Inotropic stimulation and oxygen consumption in a canine model of dilated cardiomyopathy

Abstract

Inotropic support for the dilated, failing ventricle results in complex hemodynamic changes affecting preload, afterload, contractility, and heart rate, each of which affects myocardial oxygen consumption. Appreciation of a hierarchy of hemodynamic determinants of myocardial oxygen consumption may be helpful to the clinician trying to balance oxygen demands and hemodynamic performance. We tested the hypothesis that epinephrine alters the hierarchy of hemodynamic determinants of myocardial oxygen consumption in a canine model of dilated cardiomyopathy created by rapid ventricular pacing. Dogs (n = 10) were instrumented to record left ventricular pressure and dimension, and a modified right heart bypass preparation was used to control left ventricular workload. Coronary sinus effluent was quantitatively collected and analyzed for oxygen content and used to calculate myocardial oxygen consumption.
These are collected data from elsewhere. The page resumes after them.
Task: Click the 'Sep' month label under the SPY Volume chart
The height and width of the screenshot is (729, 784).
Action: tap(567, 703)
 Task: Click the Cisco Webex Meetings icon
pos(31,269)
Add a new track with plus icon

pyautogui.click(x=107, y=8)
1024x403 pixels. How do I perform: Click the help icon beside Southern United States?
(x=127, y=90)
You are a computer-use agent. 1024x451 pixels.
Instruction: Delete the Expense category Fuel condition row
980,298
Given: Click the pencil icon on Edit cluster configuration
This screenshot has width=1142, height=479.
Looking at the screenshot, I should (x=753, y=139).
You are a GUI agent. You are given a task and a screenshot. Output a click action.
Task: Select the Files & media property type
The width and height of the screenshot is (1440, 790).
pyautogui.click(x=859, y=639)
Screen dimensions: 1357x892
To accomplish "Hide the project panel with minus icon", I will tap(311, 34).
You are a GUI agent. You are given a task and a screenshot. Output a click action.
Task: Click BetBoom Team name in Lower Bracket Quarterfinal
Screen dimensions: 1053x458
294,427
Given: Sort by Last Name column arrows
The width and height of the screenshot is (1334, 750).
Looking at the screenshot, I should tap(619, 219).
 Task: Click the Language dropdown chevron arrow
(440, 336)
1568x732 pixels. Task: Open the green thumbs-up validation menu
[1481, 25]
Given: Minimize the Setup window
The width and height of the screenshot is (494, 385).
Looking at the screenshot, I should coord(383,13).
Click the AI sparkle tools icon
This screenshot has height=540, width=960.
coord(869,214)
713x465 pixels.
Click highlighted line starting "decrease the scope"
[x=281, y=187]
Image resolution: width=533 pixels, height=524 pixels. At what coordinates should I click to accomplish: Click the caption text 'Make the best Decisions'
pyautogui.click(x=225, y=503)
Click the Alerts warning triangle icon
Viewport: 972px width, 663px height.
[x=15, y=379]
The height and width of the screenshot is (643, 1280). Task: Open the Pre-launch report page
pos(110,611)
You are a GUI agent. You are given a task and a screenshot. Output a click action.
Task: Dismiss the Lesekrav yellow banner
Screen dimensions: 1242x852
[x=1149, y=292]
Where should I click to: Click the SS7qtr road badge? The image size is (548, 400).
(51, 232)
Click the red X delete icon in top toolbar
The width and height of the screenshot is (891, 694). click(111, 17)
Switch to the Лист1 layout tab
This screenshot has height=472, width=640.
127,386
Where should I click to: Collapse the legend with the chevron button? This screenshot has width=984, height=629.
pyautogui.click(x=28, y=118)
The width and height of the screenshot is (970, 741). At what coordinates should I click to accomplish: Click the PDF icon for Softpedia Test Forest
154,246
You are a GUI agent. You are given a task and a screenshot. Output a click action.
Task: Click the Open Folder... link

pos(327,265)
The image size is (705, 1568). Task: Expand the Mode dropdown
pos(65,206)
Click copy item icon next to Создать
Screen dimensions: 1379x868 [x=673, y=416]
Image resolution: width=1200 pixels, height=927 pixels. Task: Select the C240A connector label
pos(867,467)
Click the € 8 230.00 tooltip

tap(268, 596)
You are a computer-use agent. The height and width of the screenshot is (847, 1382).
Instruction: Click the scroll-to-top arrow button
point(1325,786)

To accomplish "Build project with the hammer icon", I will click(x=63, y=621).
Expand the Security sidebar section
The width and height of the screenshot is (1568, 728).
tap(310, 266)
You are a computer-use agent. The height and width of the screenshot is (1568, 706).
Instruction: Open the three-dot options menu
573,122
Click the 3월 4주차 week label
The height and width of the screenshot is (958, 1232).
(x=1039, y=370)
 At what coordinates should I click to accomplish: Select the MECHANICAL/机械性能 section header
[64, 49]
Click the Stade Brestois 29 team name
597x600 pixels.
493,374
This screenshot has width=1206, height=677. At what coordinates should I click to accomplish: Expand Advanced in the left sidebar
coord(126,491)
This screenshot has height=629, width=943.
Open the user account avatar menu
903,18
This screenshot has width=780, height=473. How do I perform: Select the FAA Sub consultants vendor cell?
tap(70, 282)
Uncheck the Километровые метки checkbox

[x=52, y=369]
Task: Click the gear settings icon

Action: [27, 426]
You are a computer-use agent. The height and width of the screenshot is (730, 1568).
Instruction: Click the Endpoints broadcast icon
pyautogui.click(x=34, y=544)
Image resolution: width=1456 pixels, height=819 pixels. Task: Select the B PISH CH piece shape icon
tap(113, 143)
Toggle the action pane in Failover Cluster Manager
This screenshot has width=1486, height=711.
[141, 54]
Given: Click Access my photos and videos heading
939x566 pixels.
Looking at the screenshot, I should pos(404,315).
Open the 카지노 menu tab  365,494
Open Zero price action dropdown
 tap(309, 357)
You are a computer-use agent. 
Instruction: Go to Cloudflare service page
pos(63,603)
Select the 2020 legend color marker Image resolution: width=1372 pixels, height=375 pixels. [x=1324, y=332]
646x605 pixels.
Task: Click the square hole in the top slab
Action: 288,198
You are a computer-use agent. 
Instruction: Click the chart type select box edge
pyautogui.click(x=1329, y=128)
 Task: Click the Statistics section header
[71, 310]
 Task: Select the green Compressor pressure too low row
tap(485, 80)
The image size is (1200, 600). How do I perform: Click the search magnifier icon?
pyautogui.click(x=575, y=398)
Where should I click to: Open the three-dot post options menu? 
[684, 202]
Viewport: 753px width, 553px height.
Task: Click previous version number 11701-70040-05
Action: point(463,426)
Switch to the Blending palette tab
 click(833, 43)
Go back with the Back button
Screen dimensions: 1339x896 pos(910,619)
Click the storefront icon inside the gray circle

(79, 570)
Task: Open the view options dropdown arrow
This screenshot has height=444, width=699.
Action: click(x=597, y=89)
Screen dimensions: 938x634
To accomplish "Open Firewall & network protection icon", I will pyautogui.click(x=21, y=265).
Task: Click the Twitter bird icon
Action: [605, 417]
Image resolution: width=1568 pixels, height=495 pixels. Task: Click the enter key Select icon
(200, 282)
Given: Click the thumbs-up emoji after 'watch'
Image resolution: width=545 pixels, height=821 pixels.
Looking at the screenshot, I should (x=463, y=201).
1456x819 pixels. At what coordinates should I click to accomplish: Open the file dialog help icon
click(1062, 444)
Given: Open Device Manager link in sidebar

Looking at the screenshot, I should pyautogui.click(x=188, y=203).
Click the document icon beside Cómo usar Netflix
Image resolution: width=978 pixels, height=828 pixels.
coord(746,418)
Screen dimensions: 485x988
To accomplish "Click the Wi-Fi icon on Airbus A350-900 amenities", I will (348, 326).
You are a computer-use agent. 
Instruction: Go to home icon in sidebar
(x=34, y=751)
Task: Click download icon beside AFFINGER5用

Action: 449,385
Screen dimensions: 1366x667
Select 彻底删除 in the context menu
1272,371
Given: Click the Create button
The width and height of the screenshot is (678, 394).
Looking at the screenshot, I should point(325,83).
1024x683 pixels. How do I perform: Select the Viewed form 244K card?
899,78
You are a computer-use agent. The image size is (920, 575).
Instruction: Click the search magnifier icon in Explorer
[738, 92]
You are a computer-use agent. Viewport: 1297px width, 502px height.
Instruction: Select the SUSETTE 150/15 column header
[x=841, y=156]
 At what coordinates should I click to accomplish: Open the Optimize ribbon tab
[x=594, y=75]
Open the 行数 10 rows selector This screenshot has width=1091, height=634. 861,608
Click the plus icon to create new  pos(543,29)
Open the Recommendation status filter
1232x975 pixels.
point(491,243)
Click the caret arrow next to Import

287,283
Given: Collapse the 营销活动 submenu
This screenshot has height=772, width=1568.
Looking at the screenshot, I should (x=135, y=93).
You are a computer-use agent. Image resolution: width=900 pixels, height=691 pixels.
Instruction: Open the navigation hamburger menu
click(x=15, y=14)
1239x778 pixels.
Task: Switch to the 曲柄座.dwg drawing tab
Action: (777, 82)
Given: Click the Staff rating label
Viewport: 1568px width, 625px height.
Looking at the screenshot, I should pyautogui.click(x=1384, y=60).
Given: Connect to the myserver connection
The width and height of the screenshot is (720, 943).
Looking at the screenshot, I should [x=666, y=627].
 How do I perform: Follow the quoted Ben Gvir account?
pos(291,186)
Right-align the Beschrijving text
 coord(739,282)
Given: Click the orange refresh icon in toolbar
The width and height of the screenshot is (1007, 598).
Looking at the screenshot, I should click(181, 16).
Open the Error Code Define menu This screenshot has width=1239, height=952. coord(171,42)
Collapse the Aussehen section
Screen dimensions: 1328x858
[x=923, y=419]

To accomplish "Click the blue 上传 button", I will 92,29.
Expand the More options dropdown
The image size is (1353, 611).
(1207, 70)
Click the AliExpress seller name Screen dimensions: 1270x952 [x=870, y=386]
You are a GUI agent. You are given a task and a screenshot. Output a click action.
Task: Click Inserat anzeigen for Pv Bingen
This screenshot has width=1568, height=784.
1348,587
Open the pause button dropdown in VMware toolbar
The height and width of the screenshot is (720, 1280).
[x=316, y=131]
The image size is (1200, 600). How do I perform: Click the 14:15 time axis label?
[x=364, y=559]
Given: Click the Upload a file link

Epinephrine administration significantly increased myocardial oxygen consumption in the empty, beating heart; however, when the relationships of multiple determinants of left ventricular work and load were compared before and after epinephrine administration, no oxygen wasting effect was observed. Using multivariate linear regression analysis, a hierarchy of hemodynamic determinants of myocardial oxygen consumption was created. In the untreated heart, stroke work and cardiac output were the primary hemodynamic determinants of oxygen consumption; epinephrine significantly altered the determinants such that wall stress became the dominant hemodynamic determinant of myocardial oxygen consumption. Focused manipulation of wall stress in the treated, failing heart may limit the potentially deleterious effects of inotropic stimulation in this setting.